There are several ways dogs can get into trouble in the water, just like people. Exhaustion, muscle cramps, panic, swallowing water and hypothermia are all dangers. Inability to find the steps in a pool, or suddenly encountering a rip tide in the sea can also be life-threatening. So, if you take your dog swimming, please keep an eye on him.
Puppies can get hiccups after eating, playing or drinking. Don’t worry – it’s quite normal (not to mention very cute). If the hiccups continue for more than a day, however, it might be a good idea to take your puppy to see a vet, just to be safe.
Bring a piece of your worn clothing to the vet if you have to leave your dog overnight or if she is having a procedure where she has to spend a day at the vet’s office without you. Personal items that carry your scent will be comforting to her in the strange environment of a vet’s office.

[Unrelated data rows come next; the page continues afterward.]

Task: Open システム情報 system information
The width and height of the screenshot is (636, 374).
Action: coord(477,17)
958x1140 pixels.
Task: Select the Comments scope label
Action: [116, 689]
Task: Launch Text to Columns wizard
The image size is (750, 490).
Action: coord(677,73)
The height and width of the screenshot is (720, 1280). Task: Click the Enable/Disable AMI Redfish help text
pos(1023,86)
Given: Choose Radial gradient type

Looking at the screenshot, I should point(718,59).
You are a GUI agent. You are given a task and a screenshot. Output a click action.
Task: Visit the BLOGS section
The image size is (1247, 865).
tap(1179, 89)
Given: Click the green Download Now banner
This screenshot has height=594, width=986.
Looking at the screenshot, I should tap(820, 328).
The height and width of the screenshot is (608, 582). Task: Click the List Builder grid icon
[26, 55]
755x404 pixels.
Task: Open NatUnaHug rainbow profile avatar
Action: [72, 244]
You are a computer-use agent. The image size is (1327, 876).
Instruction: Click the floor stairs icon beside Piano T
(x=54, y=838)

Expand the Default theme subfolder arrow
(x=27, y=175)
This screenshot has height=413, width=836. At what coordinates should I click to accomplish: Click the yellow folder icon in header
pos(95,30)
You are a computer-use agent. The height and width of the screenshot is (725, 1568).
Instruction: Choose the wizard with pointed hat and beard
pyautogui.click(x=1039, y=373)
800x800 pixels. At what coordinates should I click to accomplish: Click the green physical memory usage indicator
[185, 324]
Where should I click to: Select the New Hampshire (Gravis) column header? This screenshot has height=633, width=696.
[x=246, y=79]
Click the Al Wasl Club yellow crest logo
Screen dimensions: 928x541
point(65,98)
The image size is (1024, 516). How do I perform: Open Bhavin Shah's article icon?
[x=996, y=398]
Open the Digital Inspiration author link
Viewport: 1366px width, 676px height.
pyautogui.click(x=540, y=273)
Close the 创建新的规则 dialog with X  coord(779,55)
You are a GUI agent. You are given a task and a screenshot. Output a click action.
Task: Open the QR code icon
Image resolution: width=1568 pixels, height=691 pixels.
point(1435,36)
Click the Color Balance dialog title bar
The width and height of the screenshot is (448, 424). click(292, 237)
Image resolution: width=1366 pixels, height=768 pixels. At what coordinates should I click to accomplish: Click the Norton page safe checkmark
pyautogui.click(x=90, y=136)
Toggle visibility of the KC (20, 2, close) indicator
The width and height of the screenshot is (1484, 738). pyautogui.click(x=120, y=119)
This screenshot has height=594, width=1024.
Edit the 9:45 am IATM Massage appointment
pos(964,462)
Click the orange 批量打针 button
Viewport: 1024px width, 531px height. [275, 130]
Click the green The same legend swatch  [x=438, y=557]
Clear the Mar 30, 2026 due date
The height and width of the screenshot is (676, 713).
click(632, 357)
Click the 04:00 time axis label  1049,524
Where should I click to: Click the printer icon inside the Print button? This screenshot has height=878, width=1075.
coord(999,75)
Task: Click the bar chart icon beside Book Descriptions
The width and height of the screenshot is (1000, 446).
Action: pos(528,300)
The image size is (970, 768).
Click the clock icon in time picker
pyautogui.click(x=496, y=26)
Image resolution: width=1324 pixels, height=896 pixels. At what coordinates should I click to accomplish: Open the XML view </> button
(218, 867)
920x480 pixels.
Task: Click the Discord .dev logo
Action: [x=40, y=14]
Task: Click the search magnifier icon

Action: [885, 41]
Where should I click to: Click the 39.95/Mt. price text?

If you don’t have a t-shirt or other piece of clothing that smells of you, then bring a small soft toy that is a favorite of hers and rub it all over your skin before leaving it with her.
Roll the window down only enough for the dog’s head to fit out. Never lower the window as far as the dog’s chest level because she can jump out if she sees something to chase. Also, she could be thrown out of the car if you happen to be hit from the side.
“Animal fat” is a catch phrase used in dog food manufacturing that can include low quality, inexpensive fats, even including old cooking grease discarded by restaurants. Look for fat ingredients from specific sources – “chicken fat” or “beef fat,” for example.